--- What you have to do ---
Could you transcribe the material below exactly, without leaving out a single line?
++++ Source records
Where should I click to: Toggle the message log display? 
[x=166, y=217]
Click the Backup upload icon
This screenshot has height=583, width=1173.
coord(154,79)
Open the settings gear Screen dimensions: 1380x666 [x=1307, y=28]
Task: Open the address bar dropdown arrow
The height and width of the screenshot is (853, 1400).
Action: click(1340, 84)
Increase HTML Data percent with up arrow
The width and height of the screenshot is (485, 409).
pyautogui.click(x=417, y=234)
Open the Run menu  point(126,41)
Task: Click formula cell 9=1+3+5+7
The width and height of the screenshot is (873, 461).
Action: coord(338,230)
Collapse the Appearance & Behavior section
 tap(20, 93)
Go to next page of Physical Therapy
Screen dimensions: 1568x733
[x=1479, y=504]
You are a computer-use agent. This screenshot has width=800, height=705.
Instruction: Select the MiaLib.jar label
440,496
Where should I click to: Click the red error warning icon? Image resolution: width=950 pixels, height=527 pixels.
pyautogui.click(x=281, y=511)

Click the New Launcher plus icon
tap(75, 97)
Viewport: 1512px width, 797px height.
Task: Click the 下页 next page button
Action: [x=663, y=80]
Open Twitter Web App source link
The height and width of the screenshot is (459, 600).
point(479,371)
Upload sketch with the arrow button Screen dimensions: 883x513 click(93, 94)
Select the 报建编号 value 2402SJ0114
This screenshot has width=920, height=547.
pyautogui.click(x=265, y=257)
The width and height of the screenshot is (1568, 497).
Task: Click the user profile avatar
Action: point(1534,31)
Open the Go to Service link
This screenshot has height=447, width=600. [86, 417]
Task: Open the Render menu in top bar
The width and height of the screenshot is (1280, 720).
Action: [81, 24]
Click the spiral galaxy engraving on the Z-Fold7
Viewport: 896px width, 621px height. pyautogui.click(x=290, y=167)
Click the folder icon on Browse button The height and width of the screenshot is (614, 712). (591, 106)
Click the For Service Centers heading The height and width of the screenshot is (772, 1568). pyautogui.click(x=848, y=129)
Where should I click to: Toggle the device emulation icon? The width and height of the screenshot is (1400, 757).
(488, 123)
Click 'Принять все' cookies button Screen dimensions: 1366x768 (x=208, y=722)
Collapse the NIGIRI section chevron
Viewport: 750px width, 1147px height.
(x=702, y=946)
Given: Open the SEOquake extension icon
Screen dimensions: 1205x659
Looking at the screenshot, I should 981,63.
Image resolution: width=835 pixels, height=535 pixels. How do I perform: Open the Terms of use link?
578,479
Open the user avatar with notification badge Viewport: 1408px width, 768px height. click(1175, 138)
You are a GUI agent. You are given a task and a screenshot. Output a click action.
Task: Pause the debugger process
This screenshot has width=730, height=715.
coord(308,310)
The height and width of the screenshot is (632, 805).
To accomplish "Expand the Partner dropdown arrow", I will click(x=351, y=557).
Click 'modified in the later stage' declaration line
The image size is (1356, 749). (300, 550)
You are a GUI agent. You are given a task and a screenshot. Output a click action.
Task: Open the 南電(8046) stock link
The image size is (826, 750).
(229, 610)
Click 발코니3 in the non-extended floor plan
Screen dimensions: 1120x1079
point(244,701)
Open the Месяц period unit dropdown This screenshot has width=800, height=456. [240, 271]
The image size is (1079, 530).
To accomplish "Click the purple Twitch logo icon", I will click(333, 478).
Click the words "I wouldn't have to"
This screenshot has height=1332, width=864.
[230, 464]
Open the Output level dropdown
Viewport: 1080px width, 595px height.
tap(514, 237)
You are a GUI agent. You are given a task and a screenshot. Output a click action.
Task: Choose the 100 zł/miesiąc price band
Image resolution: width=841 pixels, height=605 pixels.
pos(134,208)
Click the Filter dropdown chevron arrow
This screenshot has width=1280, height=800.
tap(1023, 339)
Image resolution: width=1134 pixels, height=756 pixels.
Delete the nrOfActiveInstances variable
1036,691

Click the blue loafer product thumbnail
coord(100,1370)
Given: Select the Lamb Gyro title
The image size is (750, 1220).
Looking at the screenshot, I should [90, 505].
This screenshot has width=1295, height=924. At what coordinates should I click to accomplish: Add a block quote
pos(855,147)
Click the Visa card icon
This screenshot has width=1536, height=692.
++++++++
--- Exercise response ---
Where should I click to: Toggle the message log display? 
[x=166, y=217]
Click the Backup upload icon
This screenshot has height=583, width=1173.
coord(154,79)
Open the settings gear Screen dimensions: 1380x666 [x=1307, y=28]
Task: Open the address bar dropdown arrow
The height and width of the screenshot is (853, 1400).
Action: click(1340, 84)
Increase HTML Data percent with up arrow
The width and height of the screenshot is (485, 409).
pyautogui.click(x=417, y=234)
Open the Run menu  point(126,41)
Task: Click formula cell 9=1+3+5+7
The width and height of the screenshot is (873, 461).
Action: coord(338,230)
Collapse the Appearance & Behavior section
 tap(20, 93)
Go to next page of Physical Therapy
Screen dimensions: 1568x733
[x=1479, y=504]
You are a computer-use agent. This screenshot has width=800, height=705.
Instruction: Select the MiaLib.jar label
440,496
Where should I click to: Click the red error warning icon? Image resolution: width=950 pixels, height=527 pixels.
pyautogui.click(x=281, y=511)

Click the New Launcher plus icon
tap(75, 97)
Viewport: 1512px width, 797px height.
Task: Click the 下页 next page button
Action: [x=663, y=80]
Open Twitter Web App source link
The height and width of the screenshot is (459, 600).
point(479,371)
Upload sketch with the arrow button Screen dimensions: 883x513 click(93, 94)
Select the 报建编号 value 2402SJ0114
This screenshot has width=920, height=547.
pyautogui.click(x=265, y=257)
The width and height of the screenshot is (1568, 497).
Task: Click the user profile avatar
Action: point(1534,31)
Open the Go to Service link
This screenshot has height=447, width=600. [86, 417]
Task: Open the Render menu in top bar
The width and height of the screenshot is (1280, 720).
Action: [81, 24]
Click the spiral galaxy engraving on the Z-Fold7
Viewport: 896px width, 621px height. pyautogui.click(x=290, y=167)
Click the folder icon on Browse button The height and width of the screenshot is (614, 712). (591, 106)
Click the For Service Centers heading The height and width of the screenshot is (772, 1568). pyautogui.click(x=848, y=129)
Where should I click to: Toggle the device emulation icon? The width and height of the screenshot is (1400, 757).
(488, 123)
Click 'Принять все' cookies button Screen dimensions: 1366x768 (x=208, y=722)
Collapse the NIGIRI section chevron
Viewport: 750px width, 1147px height.
(x=702, y=946)
Given: Open the SEOquake extension icon
Screen dimensions: 1205x659
Looking at the screenshot, I should 981,63.
Image resolution: width=835 pixels, height=535 pixels. How do I perform: Open the Terms of use link?
578,479
Open the user avatar with notification badge Viewport: 1408px width, 768px height. click(1175, 138)
You are a GUI agent. You are given a task and a screenshot. Output a click action.
Task: Pause the debugger process
This screenshot has width=730, height=715.
coord(308,310)
The height and width of the screenshot is (632, 805).
To accomplish "Expand the Partner dropdown arrow", I will click(x=351, y=557).
Click 'modified in the later stage' declaration line
The image size is (1356, 749). (300, 550)
You are a GUI agent. You are given a task and a screenshot. Output a click action.
Task: Open the 南電(8046) stock link
The image size is (826, 750).
(229, 610)
Click 발코니3 in the non-extended floor plan
Screen dimensions: 1120x1079
point(244,701)
Open the Месяц period unit dropdown This screenshot has width=800, height=456. [240, 271]
The image size is (1079, 530).
To accomplish "Click the purple Twitch logo icon", I will click(333, 478).
Click the words "I wouldn't have to"
This screenshot has height=1332, width=864.
[230, 464]
Open the Output level dropdown
Viewport: 1080px width, 595px height.
tap(514, 237)
You are a GUI agent. You are given a task and a screenshot. Output a click action.
Task: Choose the 100 zł/miesiąc price band
Image resolution: width=841 pixels, height=605 pixels.
pos(134,208)
Click the Filter dropdown chevron arrow
This screenshot has width=1280, height=800.
tap(1023, 339)
Image resolution: width=1134 pixels, height=756 pixels.
Delete the nrOfActiveInstances variable
1036,691

Click the blue loafer product thumbnail
coord(100,1370)
Given: Select the Lamb Gyro title
The image size is (750, 1220).
Looking at the screenshot, I should [90, 505].
This screenshot has width=1295, height=924. At what coordinates should I click to accomplish: Add a block quote
pos(855,147)
Click the Visa card icon
This screenshot has width=1536, height=692.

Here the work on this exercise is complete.